The rate is just $900 per day more than the $5,400 per day paid by ONGC under the existing contract for non-DP vessels. This contract will end soon. As a result, other qualified bidders such as state-owned Shipping Corporation of India (SCI) and the Greatship India Ltd, a wholly-owned subsidiary of the Great Eastern Shipping, will have to match the rate quoted by ABG to win the deal.
Tag Sealogistics Ltd has led the way in the non-fire fighting category of OSVs, with DP and pulling power of 60 tonnes. It has quoted the lowest day charter rate of $6,999, followed by SCI with a rate of $7,500 per day, Greatship with $7,740 per day and Garware Offshore with $8,550 per day. The lowest rate is $2,019 higher than the existing rate of $4,980 per day paid by ONGC for non-DP vessels. Though the charter rates will go up for ONGC from the existing contract, it will not make a great impact on its operating costs.
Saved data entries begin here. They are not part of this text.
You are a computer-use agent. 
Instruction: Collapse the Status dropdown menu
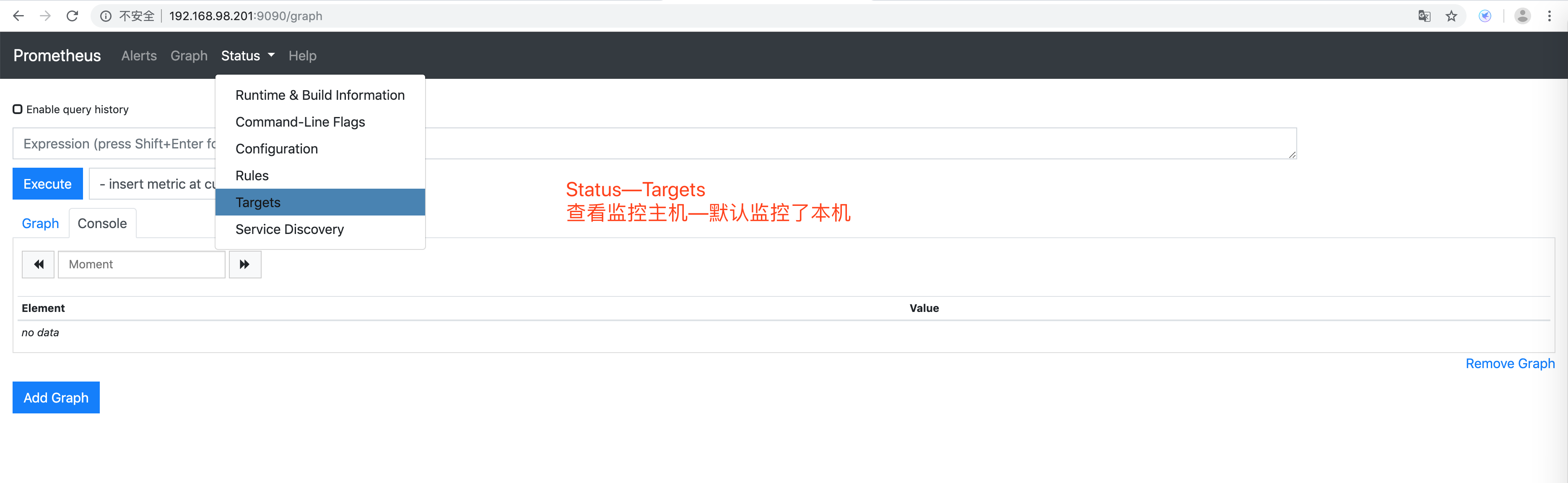247,55
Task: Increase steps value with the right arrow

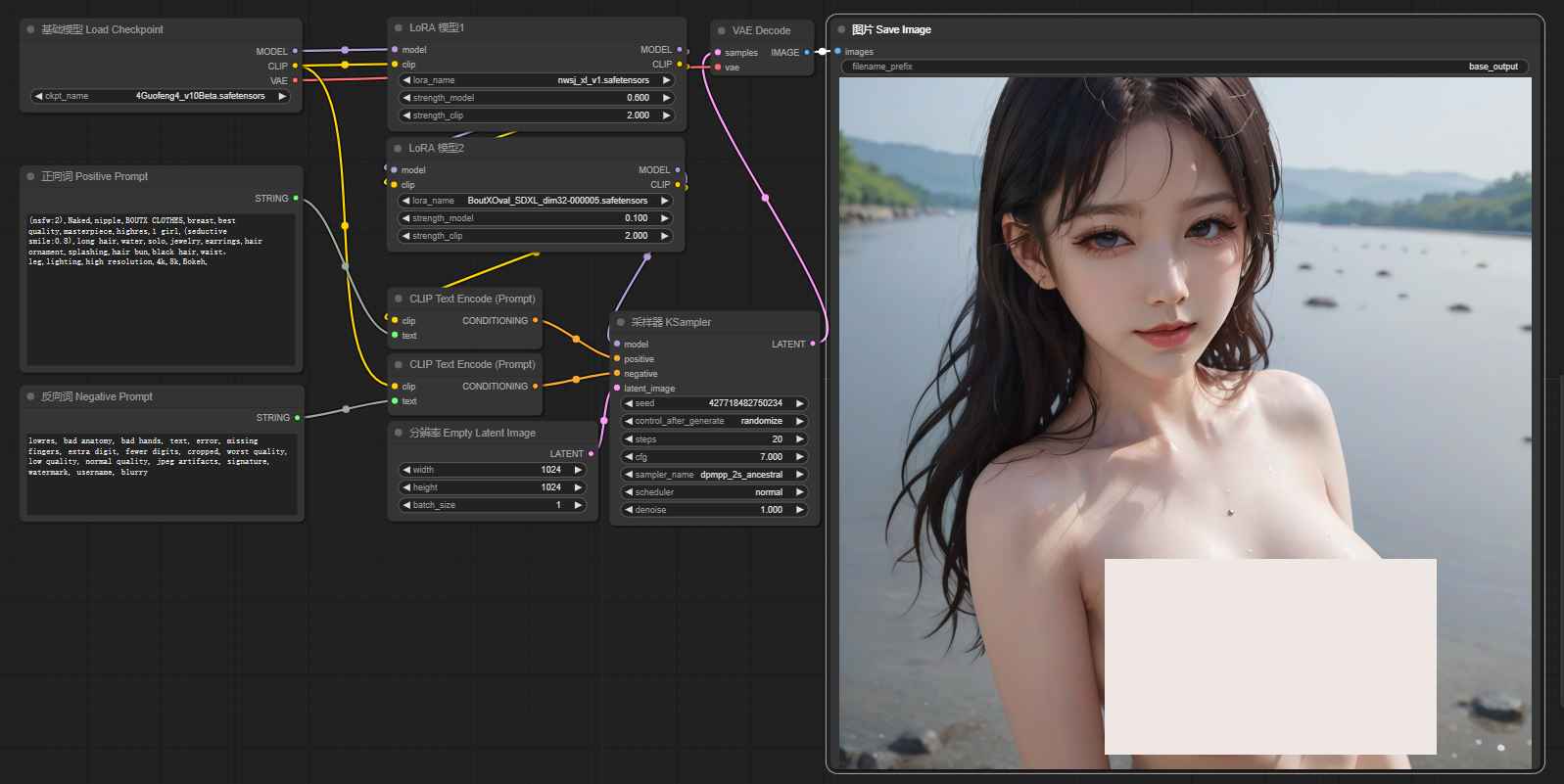Action: pos(799,439)
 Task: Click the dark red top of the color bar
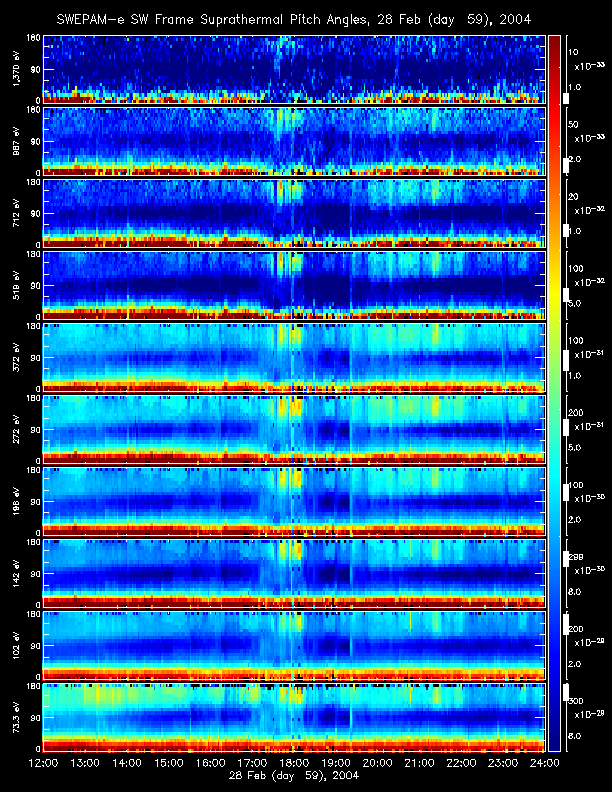pyautogui.click(x=554, y=40)
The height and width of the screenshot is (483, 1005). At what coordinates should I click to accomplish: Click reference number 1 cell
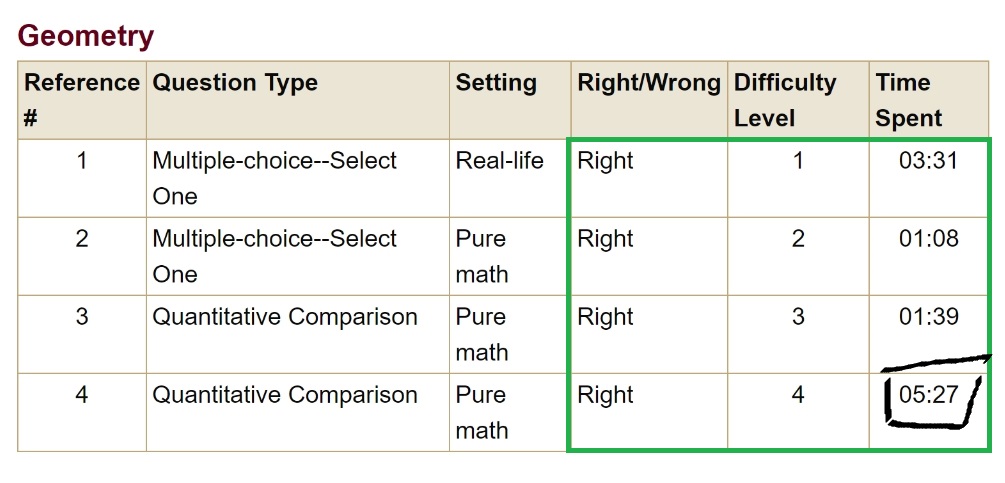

The market had anticipated the rates ranging from $10,000 to $15,000 per day, or even higher, in these two categories.
Bidders such as SCI, Greatship and Garware are now dreading the possibility of matching the lowest rates quoted by ABG and Tag. Indian firms have quoted charter rates after factoring the depreciation benefits as most of the Indian ships are 15-20 years old.
“ABG has given a very low price. We have bid aggressively to bag the deal. There is hardly any room for further reduction in rates,” an SCI official said.
The difference in rates for the new contract and the existing one has also taken into account the cost of modifying and upgrading the vessels to meet the DP requirements of ONGC. It has tightened the technical norms and made DP compulsory for all vessels working under the new contract after the mishap in Mumbai High last year.
The operating costs for OSV owners have gone up due to modification of vessels to DP standards. The salaries of floating staff have also increased, following a wage pact signed between staff unions and the industry body, Indian National Ship-owners Association, last year. DP requires specially trained operators who are scarce in the current market .
Given the shortage of owned ships, Indian ship-owners have hired vessels from foreign companies to bid for the deal in a bid to tap the opportunity in the booming offshore oil industry where revenue stability from charter rates is a key factor.
SCI, Greatship and Great Offshore have hired foreign vessels to grab a big chunk of the contract. With mature markets in North Sea and the Gulf of Mexico requiring superior and modern vessels, foreign companies are forced to deploy their older vessels in Asian markets.
Though, the law s for operating in Indian waters give preference to Indian vessels, foreign vessels can be hired in case of shortage. “This is a win-win situation for both Indian and foreign firms. Indian owners can make money without committing capital while for others it takes care of utilization of foreign vessels that are not absorbed by mature markets,” an industry official said.
The tender also witnessed both Greatship India and Great Offshore vying for the deal under a common chairman K.M. Sheth. Great Offshore was de-merged from GE Shipping following a family split last year.